"""
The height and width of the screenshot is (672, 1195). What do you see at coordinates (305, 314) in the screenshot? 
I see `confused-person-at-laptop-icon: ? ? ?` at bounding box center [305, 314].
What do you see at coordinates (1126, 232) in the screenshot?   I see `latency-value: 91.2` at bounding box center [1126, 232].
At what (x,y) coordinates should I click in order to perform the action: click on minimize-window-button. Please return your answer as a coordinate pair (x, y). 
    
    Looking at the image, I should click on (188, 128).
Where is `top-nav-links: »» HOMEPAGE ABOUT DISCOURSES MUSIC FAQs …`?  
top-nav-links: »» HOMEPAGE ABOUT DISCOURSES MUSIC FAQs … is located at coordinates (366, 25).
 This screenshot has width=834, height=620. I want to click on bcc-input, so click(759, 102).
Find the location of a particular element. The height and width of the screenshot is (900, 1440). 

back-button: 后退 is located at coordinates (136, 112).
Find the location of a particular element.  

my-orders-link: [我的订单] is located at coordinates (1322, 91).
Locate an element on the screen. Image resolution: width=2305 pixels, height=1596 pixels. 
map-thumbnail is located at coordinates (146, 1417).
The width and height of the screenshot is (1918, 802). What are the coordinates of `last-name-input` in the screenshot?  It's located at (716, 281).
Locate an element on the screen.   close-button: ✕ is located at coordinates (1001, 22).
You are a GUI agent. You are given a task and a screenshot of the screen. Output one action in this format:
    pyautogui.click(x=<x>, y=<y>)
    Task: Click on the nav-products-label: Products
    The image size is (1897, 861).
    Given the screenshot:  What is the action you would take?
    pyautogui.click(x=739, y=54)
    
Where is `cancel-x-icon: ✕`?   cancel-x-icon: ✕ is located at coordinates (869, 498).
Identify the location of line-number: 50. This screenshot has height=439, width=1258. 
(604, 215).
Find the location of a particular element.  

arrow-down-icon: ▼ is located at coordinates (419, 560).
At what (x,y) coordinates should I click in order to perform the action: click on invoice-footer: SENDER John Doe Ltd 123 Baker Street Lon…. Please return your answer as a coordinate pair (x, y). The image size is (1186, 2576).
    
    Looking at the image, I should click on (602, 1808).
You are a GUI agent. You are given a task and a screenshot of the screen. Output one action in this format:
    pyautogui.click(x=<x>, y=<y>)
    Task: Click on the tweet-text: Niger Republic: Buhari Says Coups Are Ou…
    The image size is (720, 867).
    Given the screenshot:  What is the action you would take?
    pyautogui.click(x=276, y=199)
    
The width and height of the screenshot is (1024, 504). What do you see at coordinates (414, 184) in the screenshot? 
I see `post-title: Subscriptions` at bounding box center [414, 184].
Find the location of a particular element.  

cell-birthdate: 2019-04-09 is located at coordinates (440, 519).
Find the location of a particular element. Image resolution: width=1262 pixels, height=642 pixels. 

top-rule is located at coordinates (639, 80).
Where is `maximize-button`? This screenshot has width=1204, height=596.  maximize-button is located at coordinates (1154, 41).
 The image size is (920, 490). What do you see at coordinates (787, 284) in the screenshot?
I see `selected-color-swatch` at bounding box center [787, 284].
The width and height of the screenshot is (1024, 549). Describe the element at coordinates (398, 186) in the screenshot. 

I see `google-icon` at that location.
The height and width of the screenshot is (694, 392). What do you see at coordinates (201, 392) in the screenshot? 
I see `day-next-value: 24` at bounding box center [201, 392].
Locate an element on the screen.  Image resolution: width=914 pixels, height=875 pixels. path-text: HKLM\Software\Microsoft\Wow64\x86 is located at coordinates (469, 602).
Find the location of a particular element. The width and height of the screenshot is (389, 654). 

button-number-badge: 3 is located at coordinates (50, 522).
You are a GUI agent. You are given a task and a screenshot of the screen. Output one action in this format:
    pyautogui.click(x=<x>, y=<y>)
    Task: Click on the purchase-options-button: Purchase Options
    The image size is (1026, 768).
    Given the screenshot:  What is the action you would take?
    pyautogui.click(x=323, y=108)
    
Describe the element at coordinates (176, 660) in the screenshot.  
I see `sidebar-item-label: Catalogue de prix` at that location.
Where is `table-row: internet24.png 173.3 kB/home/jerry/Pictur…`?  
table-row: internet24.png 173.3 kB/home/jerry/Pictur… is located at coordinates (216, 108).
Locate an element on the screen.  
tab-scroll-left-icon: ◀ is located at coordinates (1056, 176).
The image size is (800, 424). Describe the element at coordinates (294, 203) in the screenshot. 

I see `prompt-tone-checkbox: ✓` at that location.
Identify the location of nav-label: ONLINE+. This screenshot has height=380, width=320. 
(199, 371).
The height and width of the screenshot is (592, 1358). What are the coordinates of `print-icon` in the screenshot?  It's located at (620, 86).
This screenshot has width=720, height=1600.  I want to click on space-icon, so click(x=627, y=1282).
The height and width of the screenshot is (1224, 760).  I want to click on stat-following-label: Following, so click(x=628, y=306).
"""
PROBLEM TO SOLVE> Can you recast all the records above as a Markdown table with the columns Row and Text, giving each nonblank line its own numbered row and omitting blank lines?

EXERCISE ANSWER>
| Row | Text |
|---|---|
| 1 | The height and width of the screenshot is (672, 1195). What do you see at coordinates (305, 314) in the screenshot?  |
| 2 | I see `confused-person-at-laptop-icon: ? ? ?` at bounding box center [305, 314]. |
| 3 | What do you see at coordinates (1126, 232) in the screenshot?   I see `latency-value: 91.2` at bounding box center [1126, 232]. |
| 4 | At what (x,y) coordinates should I click in order to perform the action: click on minimize-window-button. Please return your answer as a coordinate pair (x, y).  |
| 5 |     Looking at the image, I should click on (188, 128). |
| 6 | Where is `top-nav-links: »» HOMEPAGE ABOUT DISCOURSES MUSIC FAQs …`?   |
| 7 | top-nav-links: »» HOMEPAGE ABOUT DISCOURSES MUSIC FAQs … is located at coordinates (366, 25). |
| 8 |  This screenshot has width=834, height=620. I want to click on bcc-input, so click(759, 102). |
| 9 | Find the location of a particular element. The height and width of the screenshot is (900, 1440).  |
| 10 | back-button: 后退 is located at coordinates (136, 112). |
| 11 | Find the location of a particular element.   |
| 12 | my-orders-link: [我的订单] is located at coordinates (1322, 91). |
| 13 | Locate an element on the screen. Image resolution: width=2305 pixels, height=1596 pixels.  |
| 14 | map-thumbnail is located at coordinates (146, 1417). |
| 15 | The width and height of the screenshot is (1918, 802). What are the coordinates of `last-name-input` in the screenshot?  It's located at (716, 281). |
| 16 | Locate an element on the screen.   close-button: ✕ is located at coordinates (1001, 22). |
| 17 | You are a GUI agent. You are given a task and a screenshot of the screen. Output one action in this format: |
| 18 |     pyautogui.click(x=<x>, y=<y>) |
| 19 |     Task: Click on the nav-products-label: Products |
| 20 |     The image size is (1897, 861). |
| 21 |     Given the screenshot:  What is the action you would take? |
| 22 |     pyautogui.click(x=739, y=54) |
| 23 | Where is `cancel-x-icon: ✕`?   cancel-x-icon: ✕ is located at coordinates (869, 498). |
| 24 | Identify the location of line-number: 50. This screenshot has height=439, width=1258.  |
| 25 | (604, 215). |
| 26 | Find the location of a particular element.   |
| 27 | arrow-down-icon: ▼ is located at coordinates (419, 560). |
| 28 | At what (x,y) coordinates should I click in order to perform the action: click on invoice-footer: SENDER John Doe Ltd 123 Baker Street Lon…. Please return your answer as a coordinate pair (x, y). The image size is (1186, 2576). |
| 29 |     Looking at the image, I should click on (602, 1808). |
| 30 | You are a GUI agent. You are given a task and a screenshot of the screen. Output one action in this format: |
| 31 |     pyautogui.click(x=<x>, y=<y>) |
| 32 |     Task: Click on the tweet-text: Niger Republic: Buhari Says Coups Are Ou… |
| 33 |     The image size is (720, 867). |
| 34 |     Given the screenshot:  What is the action you would take? |
| 35 |     pyautogui.click(x=276, y=199) |
| 36 | The width and height of the screenshot is (1024, 504). What do you see at coordinates (414, 184) in the screenshot?  |
| 37 | I see `post-title: Subscriptions` at bounding box center [414, 184]. |
| 38 | Find the location of a particular element.   |
| 39 | cell-birthdate: 2019-04-09 is located at coordinates (440, 519). |
| 40 | Find the location of a particular element. Image resolution: width=1262 pixels, height=642 pixels.  |
| 41 | top-rule is located at coordinates (639, 80). |
| 42 | Where is `maximize-button`? This screenshot has width=1204, height=596.  maximize-button is located at coordinates (1154, 41). |
| 43 |  The image size is (920, 490). What do you see at coordinates (787, 284) in the screenshot? |
| 44 | I see `selected-color-swatch` at bounding box center [787, 284]. |
| 45 | The width and height of the screenshot is (1024, 549). Describe the element at coordinates (398, 186) in the screenshot.  |
| 46 | I see `google-icon` at that location. |
| 47 | The height and width of the screenshot is (694, 392). What do you see at coordinates (201, 392) in the screenshot?  |
| 48 | I see `day-next-value: 24` at bounding box center [201, 392]. |
| 49 | Locate an element on the screen.  Image resolution: width=914 pixels, height=875 pixels. path-text: HKLM\Software\Microsoft\Wow64\x86 is located at coordinates (469, 602). |
| 50 | Find the location of a particular element. The width and height of the screenshot is (389, 654).  |
| 51 | button-number-badge: 3 is located at coordinates (50, 522). |
| 52 | You are a GUI agent. You are given a task and a screenshot of the screen. Output one action in this format: |
| 53 |     pyautogui.click(x=<x>, y=<y>) |
| 54 |     Task: Click on the purchase-options-button: Purchase Options |
| 55 |     The image size is (1026, 768). |
| 56 |     Given the screenshot:  What is the action you would take? |
| 57 |     pyautogui.click(x=323, y=108) |
| 58 | Describe the element at coordinates (176, 660) in the screenshot.   |
| 59 | I see `sidebar-item-label: Catalogue de prix` at that location. |
| 60 | Where is `table-row: internet24.png 173.3 kB/home/jerry/Pictur…`?   |
| 61 | table-row: internet24.png 173.3 kB/home/jerry/Pictur… is located at coordinates (216, 108). |
| 62 | Locate an element on the screen.   |
| 63 | tab-scroll-left-icon: ◀ is located at coordinates (1056, 176). |
| 64 | The image size is (800, 424). Describe the element at coordinates (294, 203) in the screenshot.  |
| 65 | I see `prompt-tone-checkbox: ✓` at that location. |
| 66 | Identify the location of nav-label: ONLINE+. This screenshot has height=380, width=320.  |
| 67 | (199, 371). |
| 68 | The height and width of the screenshot is (592, 1358). What are the coordinates of `print-icon` in the screenshot?  It's located at (620, 86). |
| 69 | This screenshot has width=720, height=1600.  I want to click on space-icon, so click(x=627, y=1282). |
| 70 | The height and width of the screenshot is (1224, 760).  I want to click on stat-following-label: Following, so click(x=628, y=306). |